By Jamie Oberdick
Semiconductors are a big reason as to why you are reading this. This is not a reference to your interest in semiconductors as a subject, but the actual production of this website. Even if you are reading the print version of this article and not the online version, semiconductors played a role in creating that hard copy via word processing, graphic design, digital photography, and even the printer that printed the pages. Such is the ubiquitousness of semiconductor chips in our current society.
This level of “everywhere” with semiconductor chips will only increase as technology moves forward. This will lead to some real challenges for our future, from reversing the drop in American share of global semiconductor production to Setting a Course for America’s Semiconductor Future the hunt for a replacement material for silicon. In response to this, a bill was signed this August that sent a charge through the American semiconductor world, from industry to academia.
The bipartisan CHIPS (Creating Helpful Incentives to Produce Semiconductors) and Science Act of 2022 was signed into law on Aug. 9 by President Joe Biden, with a goal of providing federal aid to encourage the construction of semiconductor manufacturing facilities in the United States and to boost scientific research and development. This is a worthy endeavor, for the reasons mentioned above, but it is also a huge endeavor. Passing a law this expansive means the work does not stop when it passes, but it just begins.
While the CHIPS and Science Act is not just limited to semiconductors (it also includes many investments in basic science research), it also includes $52 billion in investment in American semiconductor manufacturing capabilities.
“The future of semiconductor devices will be based on a broad spectrum, a diverse portfolio of materials and structure, smart manufacturing, sophisticated packaging solutions, innovative R&D, and perhaps most importantly, the development of an American workforce that has the capabilities to pull all of this off,” said Clive Randall, director of the Materials Research Institute (MRI).
Penn State and the Material Research Institute are well positioned to lend a helping hand making this vision come to fruition. The University receives a perennial high ranking for materials research in the National Science Foundation’s (NSF) Higher Education Research and Development (HERD) survey, most recently number one in the nation for materials science and number two in the nation for materials engineering. These achievements are enabled by the tools and technical staff expertise in MRI facilities, such as the Nanofabrication Laboratory, the NSF national user facility the 2D Crystal Consortium, the Materials Characterization Laboratory, and the Institute for Computational and Data Science.

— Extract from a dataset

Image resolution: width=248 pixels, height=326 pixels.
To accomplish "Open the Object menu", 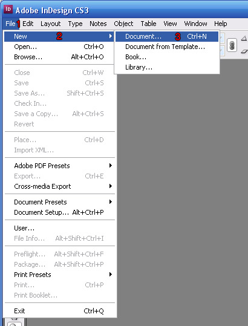I will 123,24.

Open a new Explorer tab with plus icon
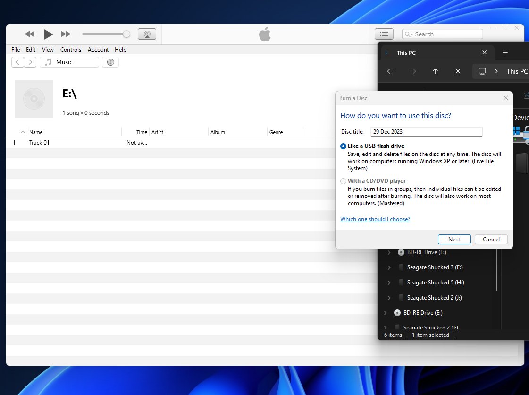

“Materials science and engineering shape the world around us, making the marvels of the information age possible, providing us with clean and affordable energy, transporting us on land, sea, and air, and keeping us connected with friends and colleagues thousands of miles away,” Daniel Lopez, Penn State Liang Professor of Electrical Engineering and Computer Science and MRI Nanofabrication Laboratory technical director. “Such unprecedented achievements of technology and engineering have their foundation in the discovery science that results in materials, devices, and opportunities to enhance the quality of people’s lives.”
As Randall noted, this is a full spectrum effort, and beyond research wins, Penn State is also a recognized leader in the education and development of the semiconductor workforce. Examples of this include the Center for Nanotechnology Education and Utilization, which as prepared approximately 1,000 students to work in the semiconductor industry, and the Center for Nanotechnology Applications and Career Knowledge, an NSF-supported advanced education and workforce development center.
“Nowadays, universities and colleges in the USA contribute to about 55% of the semiconductor workforce,” Lopez said. “Thanks to the CHIPS and Science Act’s programs, it is expected that the demand for workers trained in the multiple aspects of semiconductors and microelectronics manufacturing will increase more than twice in the next five years. This represents a formidable challenge for American universities because we are not ready to generate such a large number of professionals. We must identify novel paradigms to foster collaborations between universities and industry that attract a larger and more diverse population of students and specialists across the U.S.”
A major focus of the CHIPS and Science Act is it will create regional hubs that will help regions of the country that have limited job opportunities. Currently, part of the planning around semiconductors at Penn State is to build on the partnerships with industry (currently more than 100 companies), government, and other educational institutions (250 independent organizations in the last five years) to create a regional hub with a small group of other universities to develop new materials, a skilled workforce, and new projects.
On Sept. 16, while a guest on the New York Times podcast The Ezra Klein Show, Felicia Wong, president and CEO of the think tank The Roosevelt Institute, echoes the importance of this concept in helping states with large rural populations like Pennsylvania improve their economy.
“…one of the important pieces of this legislation is that it does create regional hubs. And let’s just think about this for a second,” Wong said. “One of the major problems with our current economy is inequality, not just between the top 1% and the lowest income earners, but it’s also regional inequalities. You see whole parts of this country that really have no jobs to speak of. And there are very few anchor institutions — schools, universities, community colleges, hospitals. You see whole places in this country that don’t have private sector investment, and also don’t have these kinds of public institutions.”
The stakes for everyone in America are obviously quite high. Penn State is helping to push us forward into the new, exciting semiconductor world envisioned by the CHIPS and Science Act.